◆ What to work on: Could you write out each of the items below word for word, leaving out the pictures?

[Stored entries]
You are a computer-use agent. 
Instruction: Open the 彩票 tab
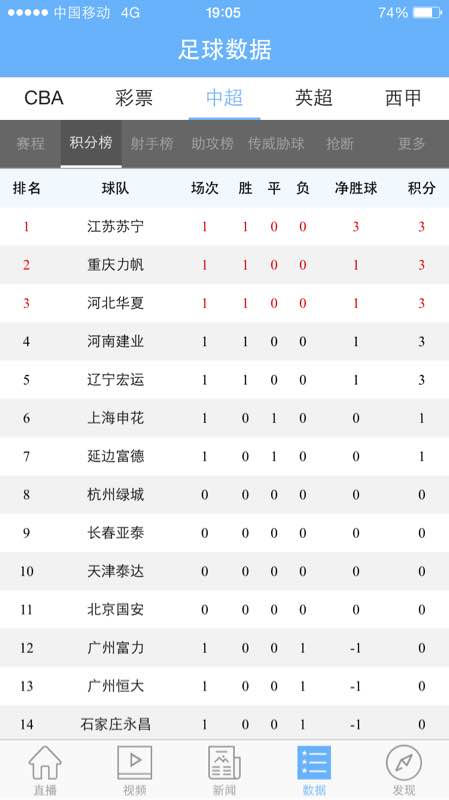[134, 97]
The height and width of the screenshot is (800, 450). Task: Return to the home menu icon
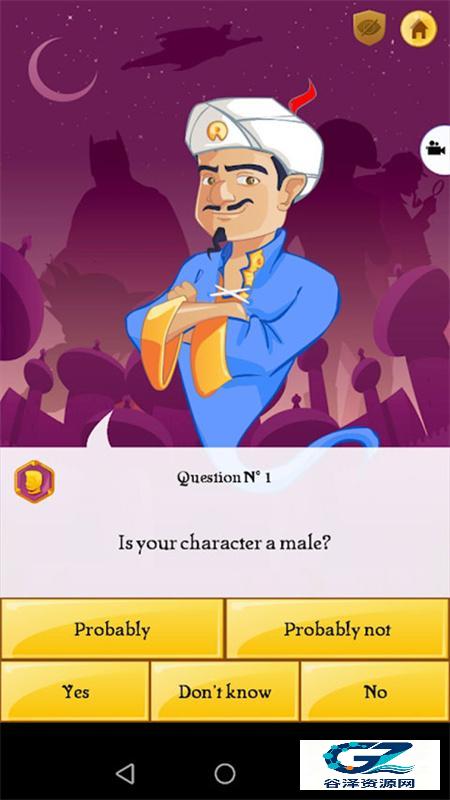(418, 29)
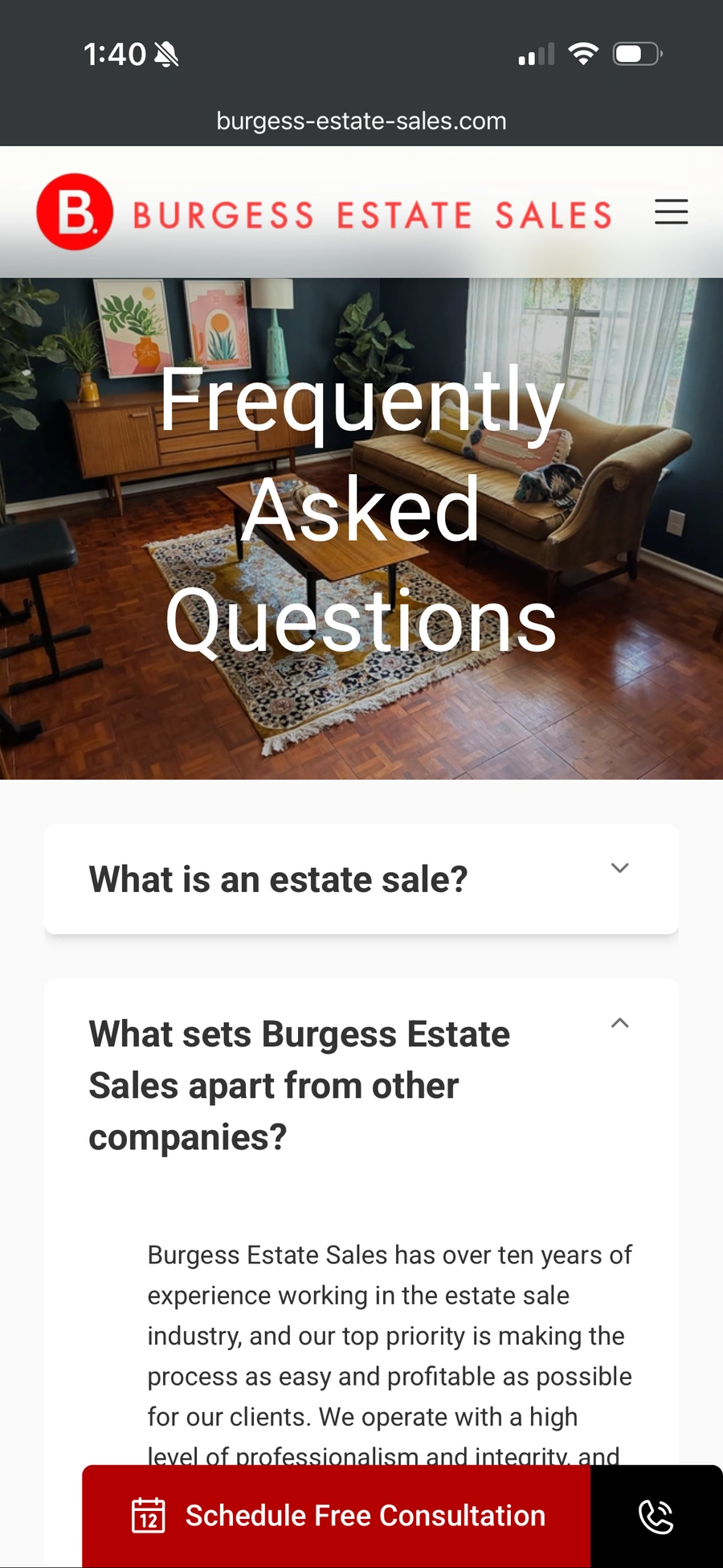
Task: Tap the red Burgess 'B.' logo icon
Action: click(x=74, y=211)
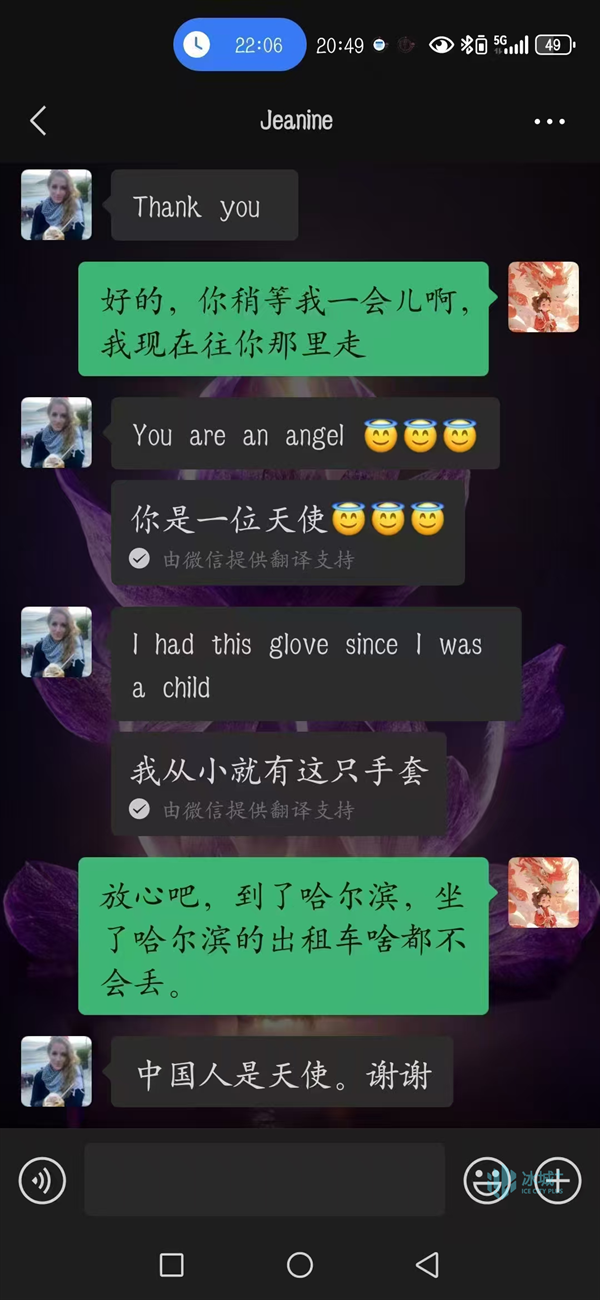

◆ Complete output:
You are a computer-use agent. 
Instruction: Open the 彩票 tab
[134, 97]
The height and width of the screenshot is (800, 450). Task: Return to the home menu icon
(418, 29)
Task: Tap the red Burgess 'B.' logo icon
Action: click(x=74, y=211)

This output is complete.